* [Provided entries]

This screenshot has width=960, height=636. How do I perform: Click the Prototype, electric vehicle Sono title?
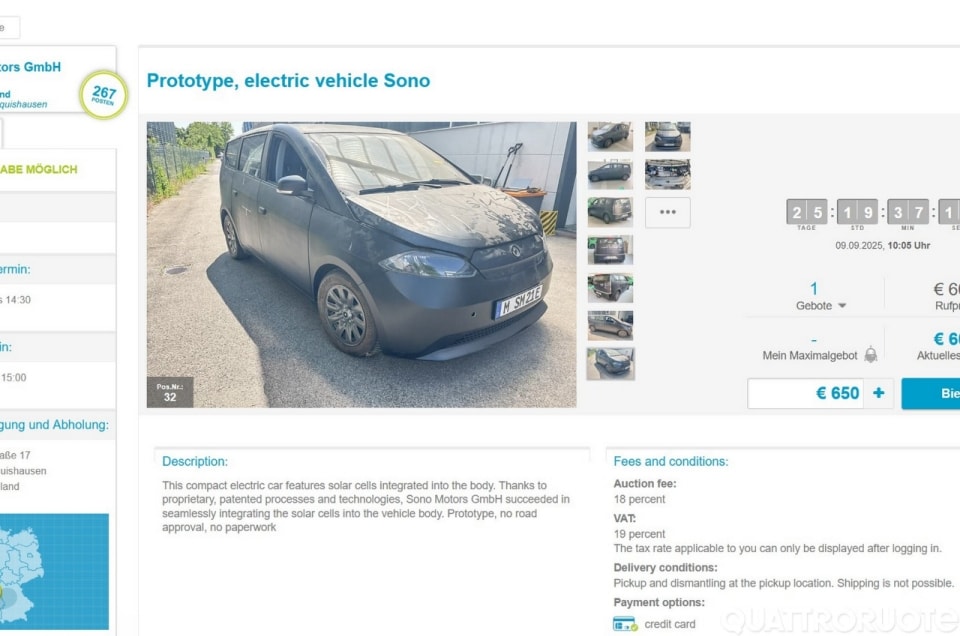(x=288, y=80)
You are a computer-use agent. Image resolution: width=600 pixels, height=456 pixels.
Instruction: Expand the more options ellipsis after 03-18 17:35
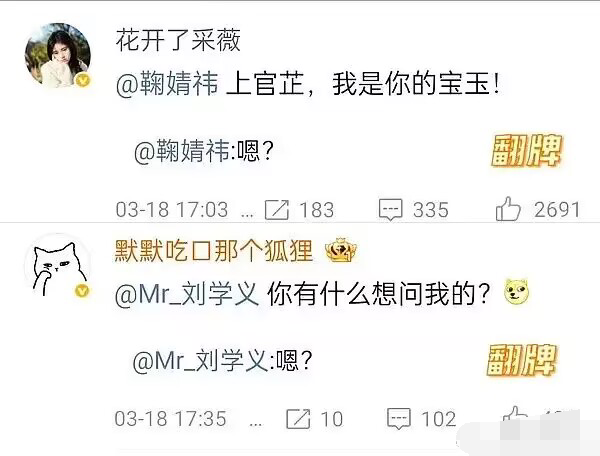[256, 423]
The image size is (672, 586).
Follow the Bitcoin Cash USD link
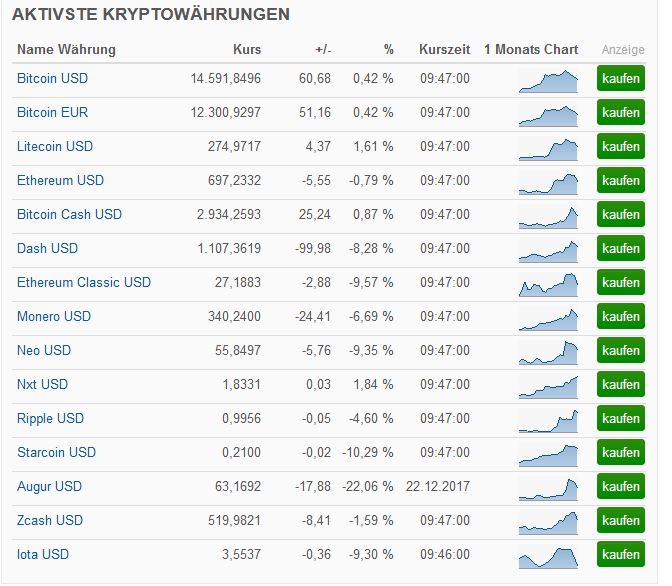click(x=69, y=214)
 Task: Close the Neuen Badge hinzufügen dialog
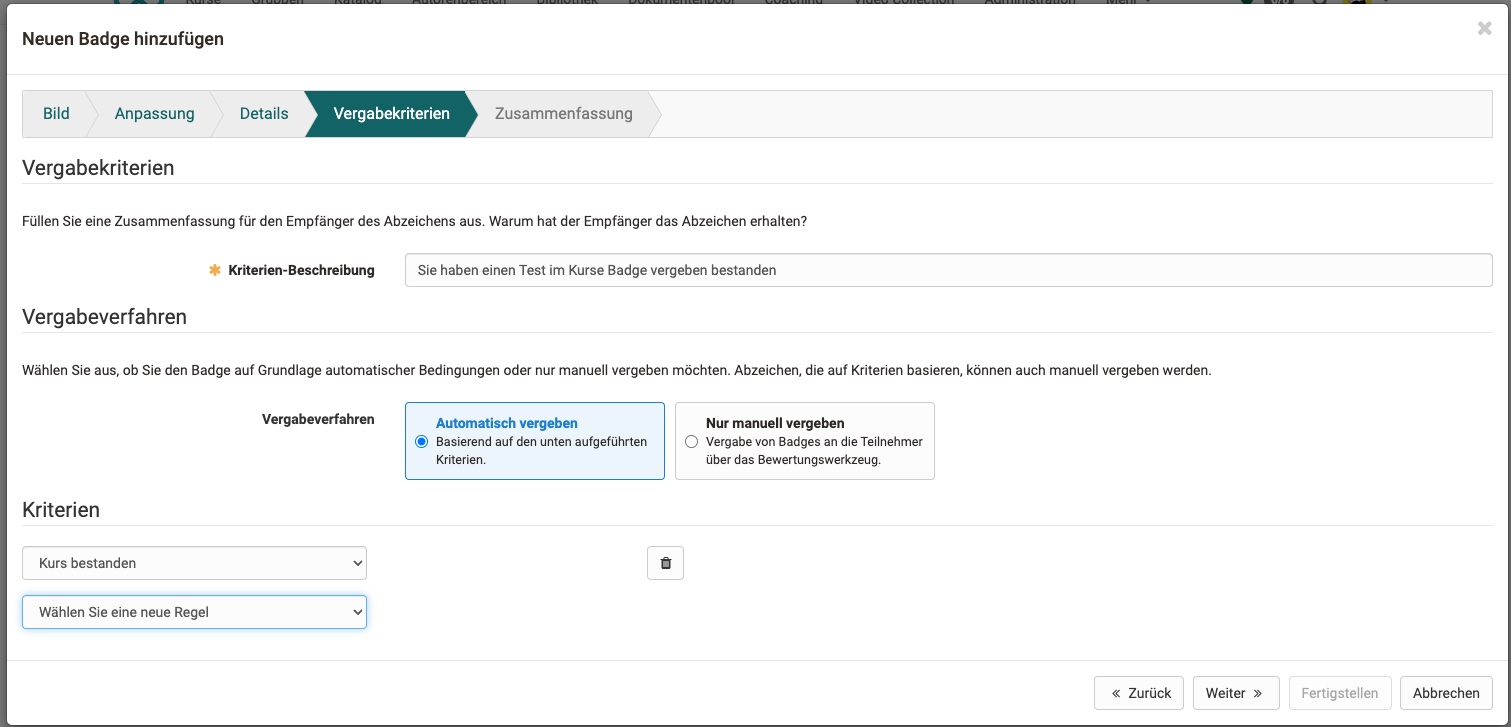point(1484,29)
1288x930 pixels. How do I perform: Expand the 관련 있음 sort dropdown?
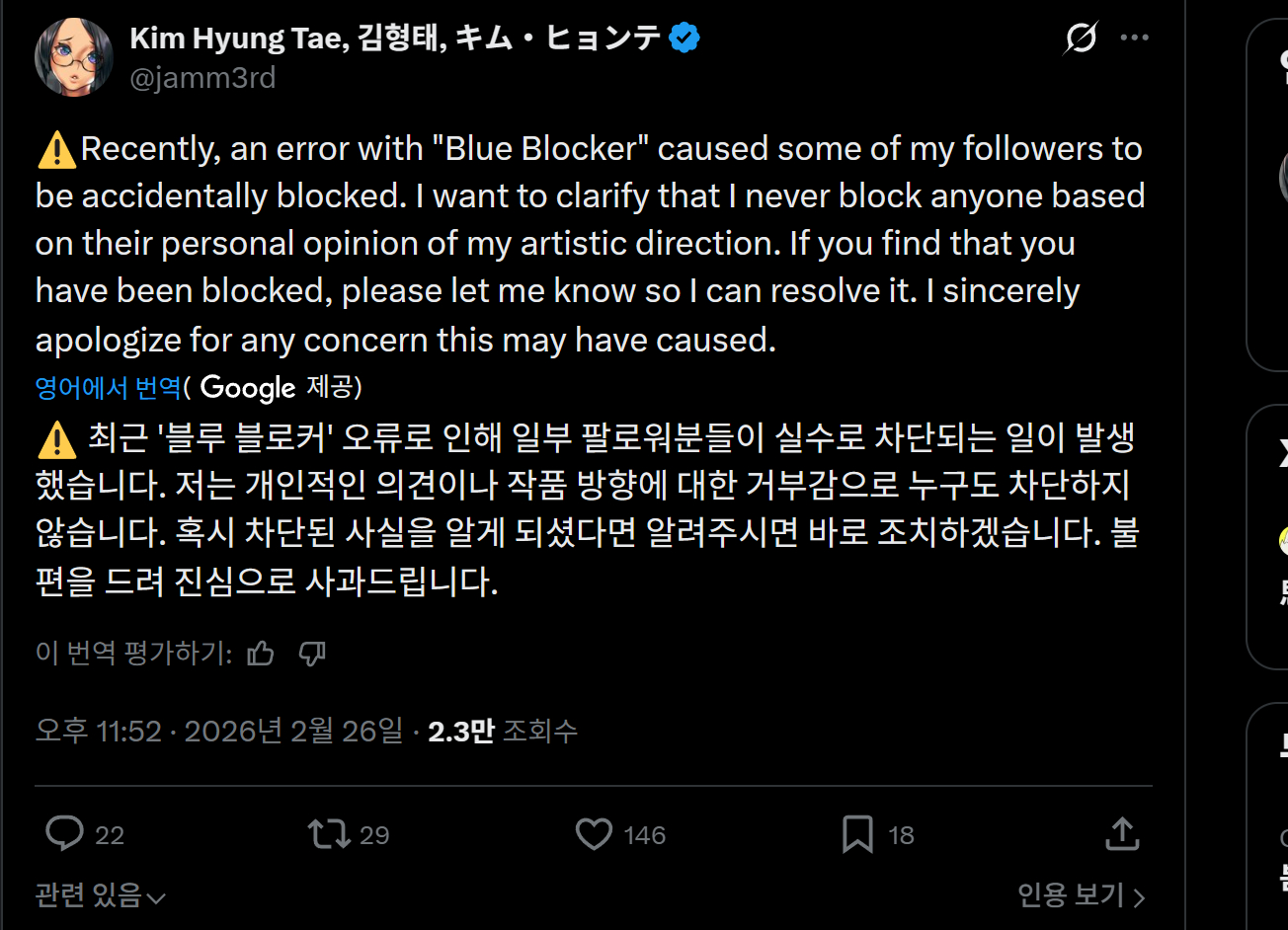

* [The request] Update the records from the line containing "You are a computer-use" through the end of the records, replacing "Bitcoin Cash USD" with "Litecoin USD" and leaving everything else the same. Leave the pictures out.

* [The completed task]
You are a computer-use agent. Image resolution: width=600 pixels, height=456 pixels.
Instruction: Expand the more options ellipsis after 03-18 17:35
[256, 423]
The image size is (672, 586).
Follow the Litecoin USD link
click(x=69, y=214)
 Task: Close the Neuen Badge hinzufügen dialog
point(1484,29)
1288x930 pixels. How do I perform: Expand the 관련 있음 sort dropdown?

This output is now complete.